### Source
┄┄┄┄┄┄
Subject to the Conditions set out above, Completion is expected to occur in Q3 2025.
Shareholder agreement
The Company has agreed with Third Point and the Seller (together, the " Third Point Shareholders ") the terms of a shareholder agreement (the " Shareholder Agreement ") to be entered into upon Admission, which will regulate the relationship as between them from Admission and pursuant to which Third Point will have certain rights in relation to the governance of the Company.
Pursuant to the Shareholder Agreement, Third Point Shareholders may nominate up to three Directors of the Company (the "Third Point Directors ") in proportion to the percentage of Ordinary Shares held by Third Point as at Completion that the Third Point Shareholders hold from time to time, subject at all times to the Third Point Directors representing a minority of the members of the Board, and may appoint an observer to the Board of the Company, in each case provided that Third Point Shareholders shall not be entitled to nominate any Third Point Director or appoint an observer to the Board if the Third Point Shareholders hold a beneficial interest in 10 per cent. or less of the issued ordinary share capital from time to time.
The Shareholder Agreement also contains certain Board reserved matters, such that, for so long as Third Point Shareholders are entitled to nominate at least one Third Point Director, the Company shall not undertake certain matters without the prior consent of the majority of the Board, including all of the Third Point Directors. Such matters include: (i) any amendment or modification of the terms of, or waiver of material rights under, the constitutional documents of the Company or any member of its group if such amendment or modification would adversely affect Third Point and the Seller; (ii) the issuance of any shares or securities, or the grant of any option or right to acquire or call for the issue of any shares or securities, whether by conversion, subscription or otherwise, representing more than 10 per cent. of the issued Ordinary Shares or any member of its group, or on a non-pre-emptive or non-pro-rata basis (except for the issuance of shares or securities pursuant to certain equity incentive schemes for management approved by the majority of the Board); (iii) the acquisition or sale of the whole or part of any undertaking or business, except where such acquisition sale is identified or described in the annual business plan; (iv) any proposal for the winding up or liquidation of the Company or any member of its group; (v) appointing a new investment adviser to, or persons performing similar functions (including sub-advisers) for, the Company or any member of its group; or (vi) removing or seeking to remove the investment manager or strategic adviser under, or exercising any right to terminate, the Malibu IMA, except in accordance with the terms of the IMA Side Letter (each as defined below).
┄┄┄┄┄┄
### Collected material
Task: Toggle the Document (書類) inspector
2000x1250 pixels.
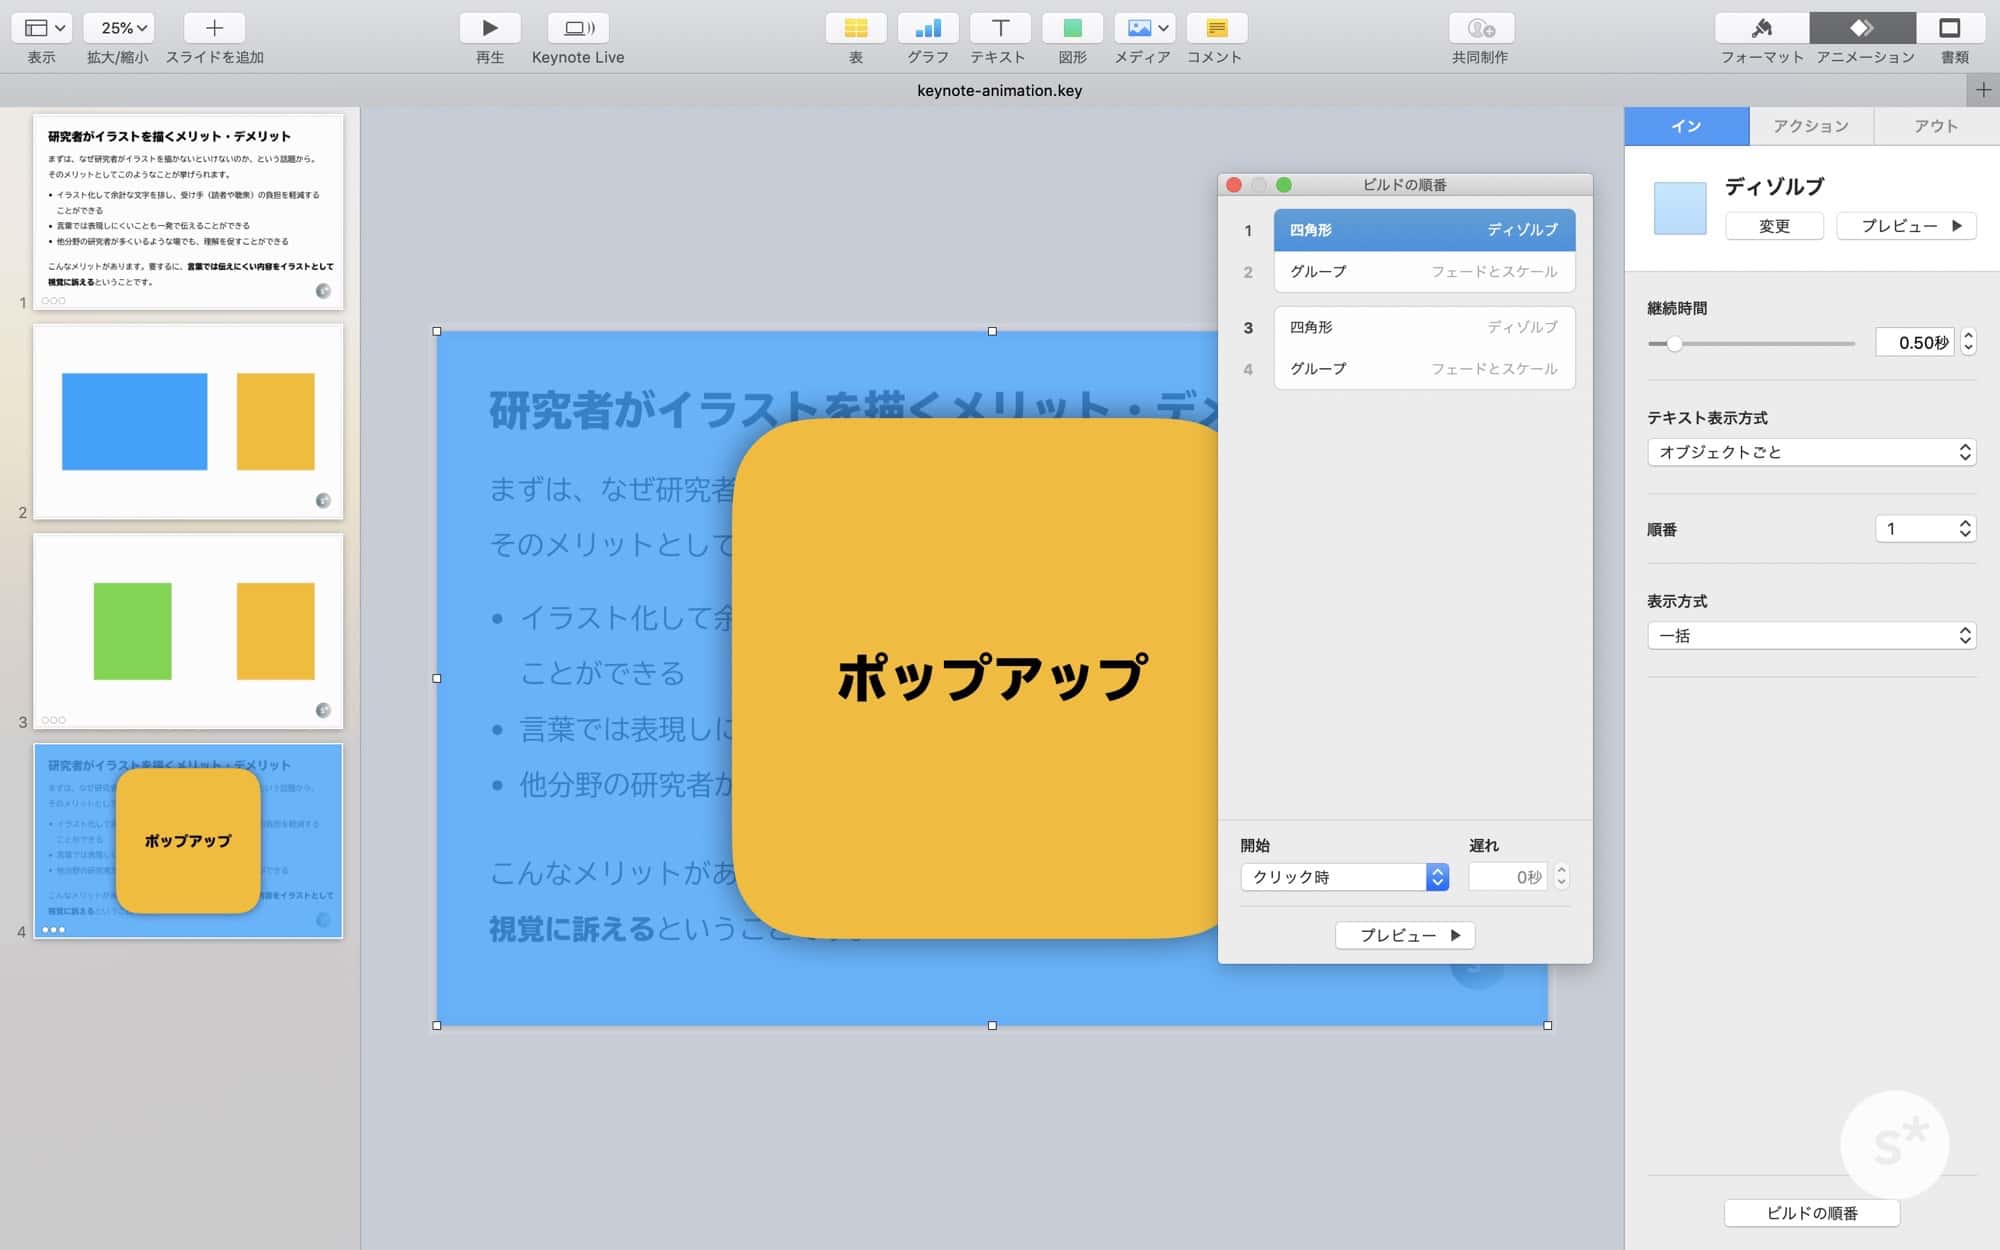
┄┄┄┄┄┄
### Tasks for this exercise
(A) Summarize the shareholder agreement excerpt in two sentences.
(B) Extend the shareholder agreement excerpt past its final sentence.

### Answers below
(A) Under a Shareholder Agreement to be entered into upon Admission, the Third Point Shareholders may nominate up to three Directors of the Company in proportion to their shareholding, always as a minority of the Board, and may appoint a Board observer, unless they hold 10 percent or less of the issued ordinary share capital. While they can nominate at least one Third Point Director, certain reserved matters need the prior consent of a Board majority that includes all Third Point Directors: adverse changes to constitutional documents, large or non-pre-emptive share issuances, acquisitions or sales not in the annual business plan, winding up, appointing a new investment adviser, and removing the investment manager or strategic adviser under the Malibu IMA.

(B)
Pursuant to the Shareholder Agreement, the Third Point Shareholders will be subject to a 12-month lock-up period from the date of Completion in relation to disposals of their interests in Ordinary Shares, subject to certain customary exceptions or the prior written consent of the Company.
The Shareholder Agreement may be terminated if the parties agree in writing or with immediate effect if the Third Point Shareholders cease to hold in aggregate a beneficial interest in Ordinary Shares representing 10% or more of the issued ordinary share capital of the Company from time to time or the Company going into liquidation or commencing a winding-up.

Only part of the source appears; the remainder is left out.